Exercise brief
Your answer should be the lines below from the one holding "Blockchain (15, 2444)" through the one holding "Clothing & Accessories (1225, 88)", copied exactly and with nothing else.

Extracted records
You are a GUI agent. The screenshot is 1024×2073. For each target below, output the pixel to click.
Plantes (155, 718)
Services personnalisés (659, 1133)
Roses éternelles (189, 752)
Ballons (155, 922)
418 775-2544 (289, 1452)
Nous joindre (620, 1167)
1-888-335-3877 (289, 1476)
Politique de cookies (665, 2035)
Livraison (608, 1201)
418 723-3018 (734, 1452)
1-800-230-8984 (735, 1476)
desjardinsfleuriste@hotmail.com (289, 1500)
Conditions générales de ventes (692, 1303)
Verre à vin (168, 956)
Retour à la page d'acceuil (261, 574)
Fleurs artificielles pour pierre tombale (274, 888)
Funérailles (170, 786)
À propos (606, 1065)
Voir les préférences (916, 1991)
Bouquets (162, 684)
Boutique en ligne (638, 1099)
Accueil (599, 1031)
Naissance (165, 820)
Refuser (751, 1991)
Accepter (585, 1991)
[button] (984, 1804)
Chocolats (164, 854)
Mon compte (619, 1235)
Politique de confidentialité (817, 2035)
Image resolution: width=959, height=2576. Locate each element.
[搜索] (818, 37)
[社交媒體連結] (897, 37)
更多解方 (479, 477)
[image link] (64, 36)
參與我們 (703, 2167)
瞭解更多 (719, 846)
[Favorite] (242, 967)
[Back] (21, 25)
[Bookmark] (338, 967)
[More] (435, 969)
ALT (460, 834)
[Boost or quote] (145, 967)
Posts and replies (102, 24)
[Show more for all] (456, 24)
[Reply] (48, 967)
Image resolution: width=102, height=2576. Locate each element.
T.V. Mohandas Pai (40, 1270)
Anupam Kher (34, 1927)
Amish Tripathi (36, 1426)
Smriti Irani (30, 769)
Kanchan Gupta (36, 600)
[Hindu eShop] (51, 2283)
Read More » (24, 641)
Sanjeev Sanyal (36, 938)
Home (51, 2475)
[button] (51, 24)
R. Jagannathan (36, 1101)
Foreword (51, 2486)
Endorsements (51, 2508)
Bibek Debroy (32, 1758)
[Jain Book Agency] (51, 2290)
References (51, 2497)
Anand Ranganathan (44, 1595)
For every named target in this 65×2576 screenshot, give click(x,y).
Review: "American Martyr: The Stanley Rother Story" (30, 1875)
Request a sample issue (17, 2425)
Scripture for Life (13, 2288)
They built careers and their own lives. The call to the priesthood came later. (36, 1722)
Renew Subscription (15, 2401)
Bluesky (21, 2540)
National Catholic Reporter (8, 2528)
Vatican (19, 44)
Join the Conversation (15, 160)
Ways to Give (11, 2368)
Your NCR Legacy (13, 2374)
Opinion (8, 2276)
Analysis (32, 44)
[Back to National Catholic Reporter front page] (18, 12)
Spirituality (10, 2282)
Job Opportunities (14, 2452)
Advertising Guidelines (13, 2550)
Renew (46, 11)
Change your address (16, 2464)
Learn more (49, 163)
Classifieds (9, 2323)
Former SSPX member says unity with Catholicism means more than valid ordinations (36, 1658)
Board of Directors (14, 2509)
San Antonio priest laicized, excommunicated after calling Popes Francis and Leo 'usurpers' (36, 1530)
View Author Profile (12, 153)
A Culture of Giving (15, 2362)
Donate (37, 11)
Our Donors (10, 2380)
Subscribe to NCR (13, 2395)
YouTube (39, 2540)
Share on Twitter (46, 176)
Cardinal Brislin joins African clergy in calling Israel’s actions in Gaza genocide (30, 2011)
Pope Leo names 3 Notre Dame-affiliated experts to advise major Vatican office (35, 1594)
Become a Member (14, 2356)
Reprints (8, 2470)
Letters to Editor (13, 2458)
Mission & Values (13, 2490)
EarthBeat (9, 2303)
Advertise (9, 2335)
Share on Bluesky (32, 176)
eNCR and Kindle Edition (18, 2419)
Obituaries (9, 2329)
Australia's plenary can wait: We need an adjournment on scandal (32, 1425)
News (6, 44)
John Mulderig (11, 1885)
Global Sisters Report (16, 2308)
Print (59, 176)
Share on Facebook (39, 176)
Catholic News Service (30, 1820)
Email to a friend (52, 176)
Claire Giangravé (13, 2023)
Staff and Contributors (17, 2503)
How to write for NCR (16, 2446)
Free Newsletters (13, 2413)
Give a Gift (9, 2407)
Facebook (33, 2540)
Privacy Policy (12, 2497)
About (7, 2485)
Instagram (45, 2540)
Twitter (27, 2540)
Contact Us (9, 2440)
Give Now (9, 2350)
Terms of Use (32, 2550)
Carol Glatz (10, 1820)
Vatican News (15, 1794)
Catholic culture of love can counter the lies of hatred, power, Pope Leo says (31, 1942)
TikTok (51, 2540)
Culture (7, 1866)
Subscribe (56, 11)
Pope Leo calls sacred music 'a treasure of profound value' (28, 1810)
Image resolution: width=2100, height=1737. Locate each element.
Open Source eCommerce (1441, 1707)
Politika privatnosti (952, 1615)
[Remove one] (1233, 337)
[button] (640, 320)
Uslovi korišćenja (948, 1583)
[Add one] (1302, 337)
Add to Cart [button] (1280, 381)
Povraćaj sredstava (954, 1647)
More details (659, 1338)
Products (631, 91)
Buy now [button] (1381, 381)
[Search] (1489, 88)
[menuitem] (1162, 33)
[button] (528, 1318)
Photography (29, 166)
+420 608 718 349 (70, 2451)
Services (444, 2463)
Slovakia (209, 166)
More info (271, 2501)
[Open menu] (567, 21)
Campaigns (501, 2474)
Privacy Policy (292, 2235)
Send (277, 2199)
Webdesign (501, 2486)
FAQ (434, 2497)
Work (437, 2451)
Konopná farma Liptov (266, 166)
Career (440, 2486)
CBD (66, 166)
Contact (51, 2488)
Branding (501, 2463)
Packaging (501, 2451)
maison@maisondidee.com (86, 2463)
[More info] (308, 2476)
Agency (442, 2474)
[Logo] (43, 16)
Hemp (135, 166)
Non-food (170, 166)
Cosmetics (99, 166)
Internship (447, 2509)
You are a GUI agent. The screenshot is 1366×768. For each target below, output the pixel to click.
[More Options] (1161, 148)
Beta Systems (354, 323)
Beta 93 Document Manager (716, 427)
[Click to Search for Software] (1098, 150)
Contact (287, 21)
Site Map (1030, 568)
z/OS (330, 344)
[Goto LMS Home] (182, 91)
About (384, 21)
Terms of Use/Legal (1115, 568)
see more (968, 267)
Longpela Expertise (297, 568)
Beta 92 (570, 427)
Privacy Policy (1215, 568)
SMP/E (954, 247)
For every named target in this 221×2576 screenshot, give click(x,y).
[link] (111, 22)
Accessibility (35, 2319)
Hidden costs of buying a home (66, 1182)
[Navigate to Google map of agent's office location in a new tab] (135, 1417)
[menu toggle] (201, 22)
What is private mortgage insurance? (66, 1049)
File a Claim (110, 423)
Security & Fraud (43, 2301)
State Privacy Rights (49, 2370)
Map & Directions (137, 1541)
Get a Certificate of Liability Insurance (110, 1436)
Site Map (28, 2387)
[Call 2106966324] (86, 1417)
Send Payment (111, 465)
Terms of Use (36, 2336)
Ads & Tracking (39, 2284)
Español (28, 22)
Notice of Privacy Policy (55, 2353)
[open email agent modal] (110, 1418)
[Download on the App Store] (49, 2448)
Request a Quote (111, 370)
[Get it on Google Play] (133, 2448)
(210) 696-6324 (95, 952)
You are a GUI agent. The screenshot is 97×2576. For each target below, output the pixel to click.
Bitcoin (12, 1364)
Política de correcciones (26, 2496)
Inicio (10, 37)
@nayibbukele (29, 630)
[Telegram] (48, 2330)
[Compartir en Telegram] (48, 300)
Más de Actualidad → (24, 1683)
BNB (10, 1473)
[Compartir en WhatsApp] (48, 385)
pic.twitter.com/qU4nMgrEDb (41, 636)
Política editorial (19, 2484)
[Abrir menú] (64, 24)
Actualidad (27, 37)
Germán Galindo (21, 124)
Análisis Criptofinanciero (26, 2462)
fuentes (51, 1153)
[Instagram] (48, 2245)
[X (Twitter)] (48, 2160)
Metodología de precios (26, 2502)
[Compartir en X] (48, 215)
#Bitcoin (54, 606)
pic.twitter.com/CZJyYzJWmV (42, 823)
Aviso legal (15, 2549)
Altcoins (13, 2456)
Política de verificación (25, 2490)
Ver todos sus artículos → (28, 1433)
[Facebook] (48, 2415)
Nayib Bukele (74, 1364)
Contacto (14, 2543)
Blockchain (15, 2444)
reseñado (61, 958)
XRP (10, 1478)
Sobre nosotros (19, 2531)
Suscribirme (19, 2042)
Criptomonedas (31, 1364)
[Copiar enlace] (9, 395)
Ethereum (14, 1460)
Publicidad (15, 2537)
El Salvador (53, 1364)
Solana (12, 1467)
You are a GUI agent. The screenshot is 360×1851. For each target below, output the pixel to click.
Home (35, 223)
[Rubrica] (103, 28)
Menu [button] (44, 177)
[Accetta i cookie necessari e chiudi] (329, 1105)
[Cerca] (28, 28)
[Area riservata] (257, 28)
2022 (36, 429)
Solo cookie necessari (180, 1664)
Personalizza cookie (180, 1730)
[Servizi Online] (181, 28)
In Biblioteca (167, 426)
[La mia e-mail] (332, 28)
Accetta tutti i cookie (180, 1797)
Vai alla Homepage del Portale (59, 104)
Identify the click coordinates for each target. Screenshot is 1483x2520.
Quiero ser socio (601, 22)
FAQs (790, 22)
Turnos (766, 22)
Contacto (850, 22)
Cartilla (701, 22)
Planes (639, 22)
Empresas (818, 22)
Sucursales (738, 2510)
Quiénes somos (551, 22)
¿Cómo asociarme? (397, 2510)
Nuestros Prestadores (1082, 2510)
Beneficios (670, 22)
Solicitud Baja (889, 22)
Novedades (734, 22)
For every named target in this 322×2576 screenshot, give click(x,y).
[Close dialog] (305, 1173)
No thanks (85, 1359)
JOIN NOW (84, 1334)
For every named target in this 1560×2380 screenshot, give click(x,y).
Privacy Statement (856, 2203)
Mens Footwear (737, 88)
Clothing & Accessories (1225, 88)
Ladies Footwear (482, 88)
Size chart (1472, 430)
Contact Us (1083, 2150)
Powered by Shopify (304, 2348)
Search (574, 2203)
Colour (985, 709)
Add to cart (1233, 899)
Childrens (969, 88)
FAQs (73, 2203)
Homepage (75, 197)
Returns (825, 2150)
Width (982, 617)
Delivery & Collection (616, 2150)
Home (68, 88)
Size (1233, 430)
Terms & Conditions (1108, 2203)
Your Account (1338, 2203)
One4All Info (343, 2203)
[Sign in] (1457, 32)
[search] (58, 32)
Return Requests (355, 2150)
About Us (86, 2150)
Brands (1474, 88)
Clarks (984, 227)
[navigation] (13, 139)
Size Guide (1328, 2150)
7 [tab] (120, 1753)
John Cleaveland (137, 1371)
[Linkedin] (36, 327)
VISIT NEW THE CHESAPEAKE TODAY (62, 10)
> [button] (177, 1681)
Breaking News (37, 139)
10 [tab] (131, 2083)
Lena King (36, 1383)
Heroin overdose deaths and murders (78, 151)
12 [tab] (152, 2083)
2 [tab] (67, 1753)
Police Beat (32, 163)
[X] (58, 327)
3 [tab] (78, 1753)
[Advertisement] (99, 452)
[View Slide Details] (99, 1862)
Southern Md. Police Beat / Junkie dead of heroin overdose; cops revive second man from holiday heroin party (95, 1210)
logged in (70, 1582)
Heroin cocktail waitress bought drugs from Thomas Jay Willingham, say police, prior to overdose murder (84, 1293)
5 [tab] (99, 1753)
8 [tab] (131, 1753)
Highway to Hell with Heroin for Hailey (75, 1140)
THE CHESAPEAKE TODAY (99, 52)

Result
Blockchain (15, 2444)
reseñado (61, 958)
XRP (10, 1478)
Sobre nosotros (19, 2531)
Suscribirme (19, 2042)
Criptomonedas (31, 1364)
[Copiar enlace] (9, 395)
Ethereum (14, 1460)
Publicidad (15, 2537)
El Salvador (53, 1364)
Solana (12, 1467)
You are a GUI agent. The screenshot is 360×1851. For each target below, output the pixel to click.
Home (35, 223)
[Rubrica] (103, 28)
Menu [button] (44, 177)
[Accetta i cookie necessari e chiudi] (329, 1105)
[Cerca] (28, 28)
[Area riservata] (257, 28)
2022 (36, 429)
Solo cookie necessari (180, 1664)
Personalizza cookie (180, 1730)
[Servizi Online] (181, 28)
In Biblioteca (167, 426)
[La mia e-mail] (332, 28)
Accetta tutti i cookie (180, 1797)
Vai alla Homepage del Portale (59, 104)
Identify the click coordinates for each target. Screenshot is 1483x2520.
Quiero ser socio (601, 22)
FAQs (790, 22)
Turnos (766, 22)
Contacto (850, 22)
Cartilla (701, 22)
Planes (639, 22)
Empresas (818, 22)
Sucursales (738, 2510)
Quiénes somos (551, 22)
¿Cómo asociarme? (397, 2510)
Nuestros Prestadores (1082, 2510)
Beneficios (670, 22)
Solicitud Baja (889, 22)
Novedades (734, 22)
For every named target in this 322×2576 screenshot, give click(x,y).
[Close dialog] (305, 1173)
No thanks (85, 1359)
JOIN NOW (84, 1334)
For every named target in this 1560×2380 screenshot, give click(x,y).
Privacy Statement (856, 2203)
Mens Footwear (737, 88)
Clothing & Accessories (1225, 88)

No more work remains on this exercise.